In my last post, I praised Hernando de Soto’s proposal to improve business recordkeeping, or “economic facts.” Commenter A.J. Sutter responded that de Soto’s “notion of ‘economic facts’ itself represents a fallacious reification. Those ‘facts’ are constructed by social actors.” Sutter emphasizes the inevitably subjective, contingent aspects of accounting practices. He concludes that “rolling back some [accounting] innovations might be a good idea,” but “the recovery of some sort of ‘objectivity’ is not likely to be the result.”
He is in good company; consider, for instance, this dismissal of de Soto’s ideas from Annelise Riles’s profound and original book Collateral Knowledge: Legal Reasoning in the Global Financial Markets:
Contrary to De Soto’s simplistic claim that the very existence of registered property rights produces clarity and certainty about the delineation of powers and obligations (and hence that the only necessary reform of the financial markets is the creation of an adequate registration system for property in derivatives), most of property law is in fact about the enormous ambiguities that surround what powers and obligations flow from titled property ownership. If I own a piece of land, does that mean I have a right to build a factory on it that billows smoke onto neighboring property? If I own a shopping mall, does that mean I have the right to exclude protesters from demonstrating there? . . . As Duncan Kennedy and Frank Michelman pointed out . . . [in 1980], formal property law increases certainty for some that reduces it for others; it increases certainty about some expectations but decreases certainty about others. The real issue is whose certainty do you want to maximize, and about what. (164-65)

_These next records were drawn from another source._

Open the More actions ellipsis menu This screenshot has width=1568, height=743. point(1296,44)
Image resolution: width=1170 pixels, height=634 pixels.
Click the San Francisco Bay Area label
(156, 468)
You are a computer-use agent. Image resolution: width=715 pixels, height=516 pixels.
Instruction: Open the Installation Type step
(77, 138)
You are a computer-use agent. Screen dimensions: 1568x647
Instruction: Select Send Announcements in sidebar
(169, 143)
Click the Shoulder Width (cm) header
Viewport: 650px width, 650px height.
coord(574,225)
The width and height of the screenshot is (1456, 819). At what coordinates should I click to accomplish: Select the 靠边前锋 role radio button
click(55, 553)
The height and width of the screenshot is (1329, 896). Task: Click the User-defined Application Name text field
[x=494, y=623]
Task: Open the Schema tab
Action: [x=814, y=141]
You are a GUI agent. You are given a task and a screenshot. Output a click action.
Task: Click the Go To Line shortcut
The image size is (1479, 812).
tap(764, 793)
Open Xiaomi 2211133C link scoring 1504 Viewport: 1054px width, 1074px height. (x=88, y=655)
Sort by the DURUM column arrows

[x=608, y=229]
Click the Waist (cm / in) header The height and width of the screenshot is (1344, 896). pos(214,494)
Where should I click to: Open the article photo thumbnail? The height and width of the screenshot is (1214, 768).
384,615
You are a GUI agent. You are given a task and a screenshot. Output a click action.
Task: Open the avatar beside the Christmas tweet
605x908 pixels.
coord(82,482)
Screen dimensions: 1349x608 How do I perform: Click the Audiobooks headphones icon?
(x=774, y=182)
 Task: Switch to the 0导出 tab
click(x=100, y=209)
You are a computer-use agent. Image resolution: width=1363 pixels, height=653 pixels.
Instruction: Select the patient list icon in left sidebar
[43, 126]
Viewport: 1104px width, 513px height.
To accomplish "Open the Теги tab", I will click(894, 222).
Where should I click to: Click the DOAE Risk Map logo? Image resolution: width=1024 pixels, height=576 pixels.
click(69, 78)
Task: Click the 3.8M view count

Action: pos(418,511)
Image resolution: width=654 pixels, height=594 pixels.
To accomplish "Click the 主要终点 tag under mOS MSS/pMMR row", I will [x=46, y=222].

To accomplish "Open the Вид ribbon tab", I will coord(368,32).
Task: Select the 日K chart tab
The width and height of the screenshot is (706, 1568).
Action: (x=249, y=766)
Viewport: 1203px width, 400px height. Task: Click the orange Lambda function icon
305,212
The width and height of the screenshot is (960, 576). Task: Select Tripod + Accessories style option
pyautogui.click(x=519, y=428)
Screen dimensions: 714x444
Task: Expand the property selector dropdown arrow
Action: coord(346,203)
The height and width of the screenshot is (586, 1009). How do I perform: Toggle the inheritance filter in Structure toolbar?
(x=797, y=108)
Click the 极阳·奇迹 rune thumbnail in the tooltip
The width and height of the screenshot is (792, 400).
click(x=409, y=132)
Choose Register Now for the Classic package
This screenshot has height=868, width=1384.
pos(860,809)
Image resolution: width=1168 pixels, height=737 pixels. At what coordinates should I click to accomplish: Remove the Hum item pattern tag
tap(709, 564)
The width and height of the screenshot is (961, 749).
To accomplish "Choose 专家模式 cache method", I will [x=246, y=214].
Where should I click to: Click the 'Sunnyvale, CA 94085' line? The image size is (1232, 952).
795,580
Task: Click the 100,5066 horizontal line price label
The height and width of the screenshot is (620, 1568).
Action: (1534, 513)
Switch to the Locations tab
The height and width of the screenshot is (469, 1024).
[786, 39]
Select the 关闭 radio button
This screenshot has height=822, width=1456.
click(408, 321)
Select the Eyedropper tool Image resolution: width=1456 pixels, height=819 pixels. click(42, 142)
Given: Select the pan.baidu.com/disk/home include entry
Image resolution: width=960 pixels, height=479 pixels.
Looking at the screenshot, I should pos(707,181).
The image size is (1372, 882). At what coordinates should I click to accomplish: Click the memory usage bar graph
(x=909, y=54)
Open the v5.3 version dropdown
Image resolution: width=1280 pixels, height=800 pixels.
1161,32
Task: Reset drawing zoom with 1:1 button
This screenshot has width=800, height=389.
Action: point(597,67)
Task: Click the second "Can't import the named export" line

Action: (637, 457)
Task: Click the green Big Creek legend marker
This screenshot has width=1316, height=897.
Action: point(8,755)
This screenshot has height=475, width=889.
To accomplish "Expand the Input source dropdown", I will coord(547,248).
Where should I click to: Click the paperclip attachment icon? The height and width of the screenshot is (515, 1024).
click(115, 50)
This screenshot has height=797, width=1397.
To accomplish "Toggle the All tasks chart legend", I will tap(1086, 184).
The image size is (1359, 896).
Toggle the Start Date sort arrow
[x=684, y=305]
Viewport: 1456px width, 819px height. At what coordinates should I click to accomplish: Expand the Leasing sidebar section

Both Sutter and Riles are right to criticize anyone who thinks the only, or even the major, “necessary reform of the financial markets is the creation of an adequate registration system for property in derivatives.” It is naive to think that, if only we had more information, the crisis could have been avoided. To take but one of many possible examples: even if the analysts at the rating agencies had done far more due diligence on the quality of the loans behind the residential mortgage-backed securities that were sliced and bundled into collateralized debt obligations, they still could have come up with some rationale for a AAA rating. Many understood what was going on, but “danced while the music was playing.” To the willfully blind, the naive, or the dense, virtually any arrangement can seem opaque.